We’ve made five trips around the sun with you as of today (at 1:06pm), and I really, truly am in denial. It feels like you were born maybe 3 months ago or so. Not five years.
Five feels like such a milestone to me. A self-imposed one, but a milestone still. When you were born we were living in a cute little 2 bedroom house, which we bought 2 years before you were born and without a second thought about the schools we were zoned to. Shortly after you were born, however, I distinctly remember thinking “Oh, we’ll have to decide on schools, but we’ll probably move before then, and he’ll be FIVE. That’s so long from now, no need to stress about it at this point.” So I shelved the school banter in my head, and watched as the calendar pages turned. You became a big brother, mom and dad changed jobs (ok, mom changed jobs twice, but that’s not the point here), the years ticked by, we sold that cute little house and bought a bigger house for you and your brother (and All Of Your Things) to spread out. And lo and behold, here we are. Five. You’re registered for kindergarten and we are flying towards your first day of school in August at an alarming rate.

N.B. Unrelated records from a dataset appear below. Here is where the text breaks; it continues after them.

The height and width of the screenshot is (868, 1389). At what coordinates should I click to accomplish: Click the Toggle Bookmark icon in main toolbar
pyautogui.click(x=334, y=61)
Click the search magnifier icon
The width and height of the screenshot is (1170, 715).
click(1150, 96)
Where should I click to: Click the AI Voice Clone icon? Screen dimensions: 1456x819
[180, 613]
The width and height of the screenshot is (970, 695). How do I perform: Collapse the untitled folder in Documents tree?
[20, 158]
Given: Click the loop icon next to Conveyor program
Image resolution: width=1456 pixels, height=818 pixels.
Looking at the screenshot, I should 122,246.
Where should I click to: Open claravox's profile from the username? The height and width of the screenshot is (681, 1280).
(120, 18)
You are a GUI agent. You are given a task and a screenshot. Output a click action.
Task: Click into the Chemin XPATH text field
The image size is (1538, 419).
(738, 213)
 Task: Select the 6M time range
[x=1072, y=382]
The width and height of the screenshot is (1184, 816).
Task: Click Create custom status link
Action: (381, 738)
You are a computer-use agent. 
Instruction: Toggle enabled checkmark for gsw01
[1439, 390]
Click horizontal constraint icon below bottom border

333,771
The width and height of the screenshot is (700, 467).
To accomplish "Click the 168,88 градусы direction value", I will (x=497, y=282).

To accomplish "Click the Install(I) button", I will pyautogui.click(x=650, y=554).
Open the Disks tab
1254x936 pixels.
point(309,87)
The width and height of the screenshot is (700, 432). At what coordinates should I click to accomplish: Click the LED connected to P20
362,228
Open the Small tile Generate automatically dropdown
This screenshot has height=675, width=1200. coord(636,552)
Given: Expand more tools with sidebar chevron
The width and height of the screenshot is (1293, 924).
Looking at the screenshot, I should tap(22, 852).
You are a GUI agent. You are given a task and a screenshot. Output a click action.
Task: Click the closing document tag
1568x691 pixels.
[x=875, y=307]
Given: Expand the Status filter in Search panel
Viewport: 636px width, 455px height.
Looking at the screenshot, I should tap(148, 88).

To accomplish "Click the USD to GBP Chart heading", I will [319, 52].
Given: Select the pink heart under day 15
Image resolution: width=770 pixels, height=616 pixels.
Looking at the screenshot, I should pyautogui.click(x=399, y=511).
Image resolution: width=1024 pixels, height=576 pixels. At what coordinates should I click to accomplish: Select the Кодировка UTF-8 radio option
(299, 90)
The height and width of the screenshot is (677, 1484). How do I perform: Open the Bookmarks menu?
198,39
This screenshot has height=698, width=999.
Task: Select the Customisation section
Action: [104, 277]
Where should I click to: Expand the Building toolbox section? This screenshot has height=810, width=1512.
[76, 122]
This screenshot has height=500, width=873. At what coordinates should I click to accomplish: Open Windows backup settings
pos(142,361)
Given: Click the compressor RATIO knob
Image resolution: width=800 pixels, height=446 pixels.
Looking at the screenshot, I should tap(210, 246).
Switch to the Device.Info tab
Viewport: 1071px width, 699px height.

Every age with you has been my increasingly my favorite. I didn’t think anything could be sweeter than not-quite-4, but I’m really loving not-quite-five (and after today, just five). You continue to wake up every morning cheery and ready to face the world (you’ve done this your entire life, I’m amazed that it’s just who you are). You are sweet, and loving, but sometimes stubborn and firey. You are so tender-hearted, I ache for the day that you’ll have your heart broken for real. You are a helper; your teachers, your family, your dad and I all see this side of you. If something spills, you’re the first one helping clean it up (usually it’s not even your mess). If a friend is feeling left out, you’re encouraging them to come play. If someone missed the instructions, you’re helping them to understand what needs done. If your brother is losing his everloving MIND about his Nutrigrain bar being “broken”, you’re right there helping him see that it’s awesome to have a broken Nutrigrain bar, because now he has TWO! Nutrigrain bars.
Jude thinks you positively hung the moon. You two are joined at the hip, and it makes my heart explode into a million pieces to see your love for one another. Sometimes, I worry that you’re going to break each other into a million pieces with all the wrestling, but… so far, so good.
You are quick-witted and hilarious. You are thoughtful and ask a million questions. You’re acquiring a love of music, and you sing along with Roar when it comes on the radio (although your version of the words is not quite right, but adorable – “eye-va the fighter”, etc.).
You’re such an easy kid to parent. You have your moments, sure, but for the most part, you’re a dream. I don’t know how we got so lucky to be your parents. You stretch our will and my patience, but also our hearts and our joy. I didn’t know how unconditional love could be until there was you.
The years have flown by and I just want to bottle you up today so I remember you at this age. You are mine and I am blessed.